The day has come. The company is right, the occasion is significant, and it's reached that time of the night. You retrieve your cherished bottle, measuring its weight in your hands, and tell the attentive gathering its history while you peel back the foil and ease out the cork.

The morning after, you modestly accept compliments on your hospitality as your buddies reminisce about the tasting. Secretly, however, you may be anticipating what to do with the remainder of the bottle. Here, whisky lovers exhibit five different traits. The Pragmatist will simply jam the cork back in the bottle and be done with it. Depending on the size of the headspace, oxygenation will slowly sap the vitality and character out of the flavors, but pragmatists will dedicate themselves to finishing the bottle in time. The Miniaturist will hurriedly decant the remaining liquid into clean sample bottles, top them up to the brim, and screw the caps on tightly. This shrink-ray preservation technique will significantly extend the lifespan of the liquid by minimizing oxygenation and keep future sampling closer to the original experience. There's an aesthetic and emotional payoff however, as little sample bottles clutter your den while your once treasured bottle lies discarded and empty. The Alchemist may add the dregs to a demijohn of their own home-blended creation, adding complexity to their personal concoction in their pursuit of liquid gold. The Mummifier will tightly bind plastic food wrap round and round the bottle, hermetically encasing the closure to prevent evaporation. Therapy is available, I'm told. The Gadgeteer will pull out his Private Preserve and flamboyantly pump inert gas into the bottle to displace the oxygen. It works, but you'll need to repeat the whole palaver every time you open the bottle. Before you ask, I've done all five, but I'm mostly an unreconstructed pragmatist.

Collecting vs. Drinking Strategy

Everyone starts with just one bottle. By the time the first one is finished, they may have bought three or four more for variety. Soon there are precious bottles set aside, and a dozen different open bottles for tippling. Your intentions should be pure; the goal of a drinking strategy is to experience the widest variety of whisky styles and experiences. The most common advice you will hear is ‘buy two: drink one, keep one.' Not everyone can afford this strategy when you splash out on a decent bottle and, increasingly, retailers limit the most obvious collectibles to one bottle per person. My whisky strategy (if that's not too grandiose a term for thirst) has always been ‘buy one, drink one, buy a different one.' There is a lifetime of whisky exploration to be done, so I rarely buy the same bottle twice.
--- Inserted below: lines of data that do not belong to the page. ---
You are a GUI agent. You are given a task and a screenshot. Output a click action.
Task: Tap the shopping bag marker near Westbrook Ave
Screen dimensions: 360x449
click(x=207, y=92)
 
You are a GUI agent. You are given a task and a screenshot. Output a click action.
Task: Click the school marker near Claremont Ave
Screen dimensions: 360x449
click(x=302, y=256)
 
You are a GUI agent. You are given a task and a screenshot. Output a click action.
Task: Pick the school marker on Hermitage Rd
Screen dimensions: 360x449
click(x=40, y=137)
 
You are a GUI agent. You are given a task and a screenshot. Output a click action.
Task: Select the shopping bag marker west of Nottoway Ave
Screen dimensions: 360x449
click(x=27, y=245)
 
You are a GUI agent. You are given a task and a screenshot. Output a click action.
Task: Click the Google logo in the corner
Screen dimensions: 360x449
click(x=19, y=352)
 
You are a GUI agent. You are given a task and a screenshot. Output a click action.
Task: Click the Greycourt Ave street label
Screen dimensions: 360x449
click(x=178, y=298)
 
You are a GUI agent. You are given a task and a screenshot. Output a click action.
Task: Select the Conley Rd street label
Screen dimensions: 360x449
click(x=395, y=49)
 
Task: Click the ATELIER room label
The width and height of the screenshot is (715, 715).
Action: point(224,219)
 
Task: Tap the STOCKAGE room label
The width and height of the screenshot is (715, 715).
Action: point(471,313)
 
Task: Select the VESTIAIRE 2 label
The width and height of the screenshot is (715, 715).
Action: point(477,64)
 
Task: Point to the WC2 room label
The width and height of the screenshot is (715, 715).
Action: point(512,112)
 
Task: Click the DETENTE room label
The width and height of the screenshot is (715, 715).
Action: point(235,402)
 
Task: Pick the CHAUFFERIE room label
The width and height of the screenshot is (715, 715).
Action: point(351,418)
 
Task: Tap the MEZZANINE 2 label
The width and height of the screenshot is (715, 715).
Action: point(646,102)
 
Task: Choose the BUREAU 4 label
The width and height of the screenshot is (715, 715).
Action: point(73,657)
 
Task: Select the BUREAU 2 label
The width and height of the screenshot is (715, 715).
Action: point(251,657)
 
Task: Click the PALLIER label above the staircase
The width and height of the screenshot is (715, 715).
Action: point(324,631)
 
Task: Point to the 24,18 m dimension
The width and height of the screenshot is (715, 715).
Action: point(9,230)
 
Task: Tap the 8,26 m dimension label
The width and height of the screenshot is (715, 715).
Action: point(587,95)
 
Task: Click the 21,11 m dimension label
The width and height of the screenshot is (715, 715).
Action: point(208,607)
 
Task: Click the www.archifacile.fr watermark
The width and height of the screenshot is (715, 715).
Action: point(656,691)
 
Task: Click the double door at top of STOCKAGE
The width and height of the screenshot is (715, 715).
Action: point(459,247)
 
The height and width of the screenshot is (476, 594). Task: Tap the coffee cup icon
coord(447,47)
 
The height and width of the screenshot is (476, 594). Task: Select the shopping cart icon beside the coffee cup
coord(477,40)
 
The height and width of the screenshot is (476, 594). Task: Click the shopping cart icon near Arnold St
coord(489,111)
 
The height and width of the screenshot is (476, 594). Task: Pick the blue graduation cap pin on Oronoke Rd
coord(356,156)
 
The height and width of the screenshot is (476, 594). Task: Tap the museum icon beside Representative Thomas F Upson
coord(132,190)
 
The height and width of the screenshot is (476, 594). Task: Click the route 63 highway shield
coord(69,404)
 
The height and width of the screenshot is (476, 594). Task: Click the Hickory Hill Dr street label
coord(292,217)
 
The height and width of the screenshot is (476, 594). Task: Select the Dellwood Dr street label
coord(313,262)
My sober advice is to limit the number of open bottles under your roof to the amount that you will realistically consume before oxidation dulls the flavors. I know few whisky drinkers who ever achieved this blissful state: most connoisseurs cannot resist an important new release, so they buy too much, open too many, and simply relish in the delicious indecision of what to drink on any given night. If you might finish a bottle in a month, then have ten to fifteen open at any one time. If the level is getting low, call in your friends to help you finish it off. Just don't give in to temptation, run out of drinking stock, and turn to your valuable collectibles in an ‘emergency.'

So, my rules for new collectors: spot the trends, read everything you can, figure out how to get exclusives, buy at retail, and sell at auction. My rules for drinking good whisky: sample widely, figure out your favorites, don't follow the herd, buy great single cask whiskies and limited editions when you find them, don't overpay for packaging, and be open to all whisky styles and producers. Remember, from the oldest to the youngest whiskies, cost and quality have a non-linear relationship, so shop smart and never forget the rules.

The best ambition for the canny whisky enthusiast is to drink for free by judiciously selling or bartering older bottles (legally, of course) and using the profits to fund your everyday drams. Leverage your best earners successfully and you could be regularly imbibing those top-quality aspirational drams that you previously thought were unobtainable.